No sítio onde os pássaros cantam

30 Mar

curtains

Sou quase sempre feliz. De manhã. Bem cedinho, às 6 horas Ou mais tarde quando a preguiça leva a melhor. E olho para além do vidro da minha janela, onde teimo em não pôr cortinas. Uma saída da praia desenhada de ramos vermelhos e verdes improvisa e protege-me dos olhares. É a minha barreira com o mundo, que me permite a liberdade da nudez. Sou quase sempre feliz no sítio onde os pássaros têm cantado muito por estes dias de primavera bebé, que parece não ter atingido os meses necessários de gestação. Às vezes acordam-me antes do despertador. Ontem embalaram-se num banho de espuma ao cair da noite, e foi a melhor música que podia acompanhar um momento único de relaxamento. Esvaziar a cabeça, não pensar em nada, e o canto dos pássaros. Hoje os pássaros cantam à chuva. E eu não saí de casa à volta da escrita, a minha outra escrita – da objetividade. Fiquei com eles e longe deles, dos pássaros.
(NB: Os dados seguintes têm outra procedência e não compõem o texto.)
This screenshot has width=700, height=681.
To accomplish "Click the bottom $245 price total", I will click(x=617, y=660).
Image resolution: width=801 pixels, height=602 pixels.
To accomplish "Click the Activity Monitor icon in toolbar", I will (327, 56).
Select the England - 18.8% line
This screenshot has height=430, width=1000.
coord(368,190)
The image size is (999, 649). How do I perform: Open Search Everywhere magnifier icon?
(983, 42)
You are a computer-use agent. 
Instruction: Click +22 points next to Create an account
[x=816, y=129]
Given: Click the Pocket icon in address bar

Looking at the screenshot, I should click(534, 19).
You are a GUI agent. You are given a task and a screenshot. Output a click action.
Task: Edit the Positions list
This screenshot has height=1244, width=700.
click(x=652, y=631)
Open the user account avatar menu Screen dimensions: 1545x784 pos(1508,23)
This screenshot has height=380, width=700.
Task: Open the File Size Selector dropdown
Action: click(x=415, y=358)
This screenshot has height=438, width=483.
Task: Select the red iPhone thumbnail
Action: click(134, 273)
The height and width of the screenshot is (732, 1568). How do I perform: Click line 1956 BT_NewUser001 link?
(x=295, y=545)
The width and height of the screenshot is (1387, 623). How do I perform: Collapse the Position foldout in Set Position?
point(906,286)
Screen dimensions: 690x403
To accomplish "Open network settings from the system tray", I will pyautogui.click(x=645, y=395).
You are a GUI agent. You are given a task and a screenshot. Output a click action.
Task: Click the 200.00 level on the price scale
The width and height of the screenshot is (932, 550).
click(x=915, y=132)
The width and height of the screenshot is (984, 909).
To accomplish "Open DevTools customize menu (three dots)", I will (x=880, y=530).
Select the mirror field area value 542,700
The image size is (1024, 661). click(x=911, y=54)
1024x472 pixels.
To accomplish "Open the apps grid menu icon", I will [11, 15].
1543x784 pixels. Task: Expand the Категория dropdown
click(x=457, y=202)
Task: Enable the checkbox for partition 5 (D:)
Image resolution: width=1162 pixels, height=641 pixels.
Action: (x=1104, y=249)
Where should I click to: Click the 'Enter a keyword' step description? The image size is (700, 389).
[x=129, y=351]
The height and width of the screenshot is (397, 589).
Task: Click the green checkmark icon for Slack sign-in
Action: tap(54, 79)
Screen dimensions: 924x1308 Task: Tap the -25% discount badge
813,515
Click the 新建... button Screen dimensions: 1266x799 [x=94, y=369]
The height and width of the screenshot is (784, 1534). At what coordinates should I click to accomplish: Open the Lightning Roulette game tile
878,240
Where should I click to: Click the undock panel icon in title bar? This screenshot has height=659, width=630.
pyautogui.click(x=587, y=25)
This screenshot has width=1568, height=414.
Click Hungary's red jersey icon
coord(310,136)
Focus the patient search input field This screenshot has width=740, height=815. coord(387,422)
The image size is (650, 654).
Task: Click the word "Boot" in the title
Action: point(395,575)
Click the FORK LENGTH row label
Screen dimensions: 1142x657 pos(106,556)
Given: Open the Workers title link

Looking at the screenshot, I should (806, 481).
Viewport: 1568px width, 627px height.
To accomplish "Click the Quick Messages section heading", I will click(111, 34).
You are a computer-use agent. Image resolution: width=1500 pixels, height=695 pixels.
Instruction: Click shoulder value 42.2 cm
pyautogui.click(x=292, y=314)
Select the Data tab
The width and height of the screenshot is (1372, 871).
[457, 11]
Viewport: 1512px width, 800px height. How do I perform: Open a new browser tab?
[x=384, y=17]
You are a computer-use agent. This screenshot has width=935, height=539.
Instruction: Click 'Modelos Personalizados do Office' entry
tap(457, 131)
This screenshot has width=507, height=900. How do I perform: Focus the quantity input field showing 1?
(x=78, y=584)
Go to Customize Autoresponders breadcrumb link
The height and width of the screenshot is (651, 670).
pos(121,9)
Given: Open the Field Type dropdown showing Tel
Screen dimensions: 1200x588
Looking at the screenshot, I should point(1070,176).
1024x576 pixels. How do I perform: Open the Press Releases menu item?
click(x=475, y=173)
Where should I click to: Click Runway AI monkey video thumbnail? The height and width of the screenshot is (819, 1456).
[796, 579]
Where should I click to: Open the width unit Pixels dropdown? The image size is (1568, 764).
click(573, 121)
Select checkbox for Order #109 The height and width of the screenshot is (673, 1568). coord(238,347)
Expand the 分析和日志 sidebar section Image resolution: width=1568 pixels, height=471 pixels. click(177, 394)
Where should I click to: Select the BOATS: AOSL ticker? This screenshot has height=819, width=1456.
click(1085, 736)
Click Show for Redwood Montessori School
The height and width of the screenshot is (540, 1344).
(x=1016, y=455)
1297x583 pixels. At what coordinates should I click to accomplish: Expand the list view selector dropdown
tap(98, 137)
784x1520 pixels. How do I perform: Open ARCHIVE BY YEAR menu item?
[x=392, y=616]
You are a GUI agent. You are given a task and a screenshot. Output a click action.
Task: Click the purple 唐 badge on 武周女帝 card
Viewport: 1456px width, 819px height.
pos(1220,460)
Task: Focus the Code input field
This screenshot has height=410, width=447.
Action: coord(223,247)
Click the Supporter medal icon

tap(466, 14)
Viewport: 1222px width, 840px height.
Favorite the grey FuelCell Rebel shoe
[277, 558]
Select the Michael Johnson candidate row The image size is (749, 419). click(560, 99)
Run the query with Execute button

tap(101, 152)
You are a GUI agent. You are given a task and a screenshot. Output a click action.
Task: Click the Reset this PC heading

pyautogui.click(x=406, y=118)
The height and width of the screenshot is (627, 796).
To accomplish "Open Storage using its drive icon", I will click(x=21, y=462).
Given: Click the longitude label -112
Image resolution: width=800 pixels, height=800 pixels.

A concentração no texto levou-me constantemente para longe deles. Para agora regressar a eles, neste momento de intimidade com outro tipo de escrita. Ao canto dos pássaros que embalam os dias felizes, os meus. E os dias de sombras, que também são meus. As certezas e as dúvidas. Sou quase sempre feliz onde os pássaros cantam!